» AUSGANGSTEXT
Steiert, Thomas / Paul Op de Coul (Hg.)

Blickpunkt Bühne

Musiktheater in Deutschland von 1900 bis 1950

Rubrik: Bücher
Verlag/Label: Dohr, Köln 2015
erschienen in: das Orchester 04/2015 , Seite 69

Geht das? Kann man über das Musiktheater in Deutschland von 1900 bis 1950 schreiben und sich dabei in „exemplarischen Nahaufnahmen“ vor allem dem Theateralltag widmen? Kann man allein das Bühnenkunstwerk im Blick behalten, während zwei Weltkriege, Weltwirtschaftskrise und Nationalsozialismus über Land und Menschen hinwegfegen?
Einige Autoren der 19 Beiträge des von Thomas Steiert und Paul Op de Coul herausgegebenen Bandes Blickpunkt Bühne versuchen genau das. Und so hinterlässt die Lektüre dieser vielfältigen  Themenzusammenstellung zum Teil Irritationen. So schreibt Klaus Eichhorn in seinem Text „Kein Platz für den Führer“, dass das in den 1930er Jahren neu gebaute Grenzlandtheater in Zittau „die Rolle eines Stifters deutschkultureller Identität“ erfüllte. Hier hätte es einer Einordnung dieser ohne Frage im historischen Kontext zu verstehenden Aussage bedurft. Marion Linhardt weist in ihrer Abhandlung „Die Zeit der Operette“ zu Recht darauf hin, dass die „zwanghaft vereinheitlichte ,deutsche Kultur‘ zur Auslöschung des multiethnischen Mitteleuropa“ führte. Doch der damals im rassistischen Sprachgebrauch so bezeichnete „Saxophonneger Bobby“ wird bei ihr dann ganz ohne Anführungszeichen angeführt.

» EINTRÄGE IM DATENSATZ
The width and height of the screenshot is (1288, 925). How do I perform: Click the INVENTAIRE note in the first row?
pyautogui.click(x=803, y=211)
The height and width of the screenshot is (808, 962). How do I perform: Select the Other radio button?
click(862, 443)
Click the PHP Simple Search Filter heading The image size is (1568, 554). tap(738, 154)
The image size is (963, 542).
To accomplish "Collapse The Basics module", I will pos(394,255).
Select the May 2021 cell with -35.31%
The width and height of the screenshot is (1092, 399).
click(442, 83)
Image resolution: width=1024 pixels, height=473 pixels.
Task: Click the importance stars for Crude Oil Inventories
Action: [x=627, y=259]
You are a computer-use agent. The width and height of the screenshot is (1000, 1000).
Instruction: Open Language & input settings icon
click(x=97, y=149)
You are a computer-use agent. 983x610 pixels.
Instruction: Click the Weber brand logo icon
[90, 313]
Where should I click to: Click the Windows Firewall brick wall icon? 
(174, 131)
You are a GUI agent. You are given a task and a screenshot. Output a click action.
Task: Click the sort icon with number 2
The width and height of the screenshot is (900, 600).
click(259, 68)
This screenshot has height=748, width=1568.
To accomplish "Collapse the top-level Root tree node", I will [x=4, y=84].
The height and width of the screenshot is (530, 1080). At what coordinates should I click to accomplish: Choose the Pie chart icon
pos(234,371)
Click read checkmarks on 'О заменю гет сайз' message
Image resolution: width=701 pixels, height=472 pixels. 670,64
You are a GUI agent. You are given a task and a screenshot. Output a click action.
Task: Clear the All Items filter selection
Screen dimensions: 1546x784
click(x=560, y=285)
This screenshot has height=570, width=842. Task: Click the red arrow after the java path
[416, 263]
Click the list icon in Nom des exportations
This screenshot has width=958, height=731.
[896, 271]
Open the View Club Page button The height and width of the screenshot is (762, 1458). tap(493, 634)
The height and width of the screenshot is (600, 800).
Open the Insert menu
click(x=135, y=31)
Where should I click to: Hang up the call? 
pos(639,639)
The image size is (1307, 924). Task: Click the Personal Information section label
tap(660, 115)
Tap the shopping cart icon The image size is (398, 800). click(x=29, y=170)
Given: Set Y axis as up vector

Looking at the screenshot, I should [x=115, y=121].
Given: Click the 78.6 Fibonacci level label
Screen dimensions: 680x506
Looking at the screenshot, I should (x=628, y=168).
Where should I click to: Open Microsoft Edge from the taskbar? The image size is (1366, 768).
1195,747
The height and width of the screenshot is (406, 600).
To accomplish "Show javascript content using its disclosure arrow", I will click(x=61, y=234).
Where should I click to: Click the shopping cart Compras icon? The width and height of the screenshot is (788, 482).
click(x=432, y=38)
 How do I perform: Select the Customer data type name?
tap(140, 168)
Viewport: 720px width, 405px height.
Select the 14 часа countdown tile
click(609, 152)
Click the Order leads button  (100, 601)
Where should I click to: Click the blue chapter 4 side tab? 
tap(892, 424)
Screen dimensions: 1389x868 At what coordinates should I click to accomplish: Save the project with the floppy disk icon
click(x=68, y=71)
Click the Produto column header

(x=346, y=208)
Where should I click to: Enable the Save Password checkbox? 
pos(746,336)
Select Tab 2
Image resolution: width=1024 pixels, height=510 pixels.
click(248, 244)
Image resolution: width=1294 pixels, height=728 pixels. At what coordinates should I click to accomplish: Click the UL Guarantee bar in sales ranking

» ZU ERLEDIGENDE AUFGABEN
1 – Stimmen diese Aussagen mit der Rezension zu „Blickpunkt Bühne“ überein? (a) Der Band umfasst 19 Beiträge. (b) Das Grenzlandtheater in Zittau wurde in den 1920er Jahren neu gebaut. (c) Die Abhandlung von Marion Linhardt trägt den Titel „Die Zeit der Operette“. Antworten Sie jeweils mit Ja oder Nein und zitieren Sie die entscheidenden Worte der Rezension wörtlich.
2 – Wie lautet der Abschnitt der Rezension von „Rubrik: Bücher“ bis „und Menschen hinwegfegen?“? Geben Sie ihn wörtlich wieder.
Die Daten werden für die Bearbeitung nicht gebraucht.

» LÖSUNGEN DER ÜBUNG
1 –
(a) Ja: »Einige Autoren der 19 Beiträge«
(b) Nein: »das in den 1930er Jahren neu gebaute Grenzlandtheater in Zittau«
(c) Ja: »Marion Linhardt weist in ihrer Abhandlung „Die Zeit der Operette“«

2 –
Rubrik: Bücher
Verlag/Label: Dohr, Köln 2015
erschienen in: das Orchester 04/2015 , Seite 69

Geht das? Kann man über das Musiktheater in Deutschland von 1900 bis 1950 schreiben und sich dabei in „exemplarischen Nahaufnahmen“ vor allem dem Theateralltag widmen? Kann man allein das Bühnenkunstwerk im Blick behalten, während zwei Weltkriege, Weltwirtschaftskrise und Nationalsozialismus über Land und Menschen hinwegfegen?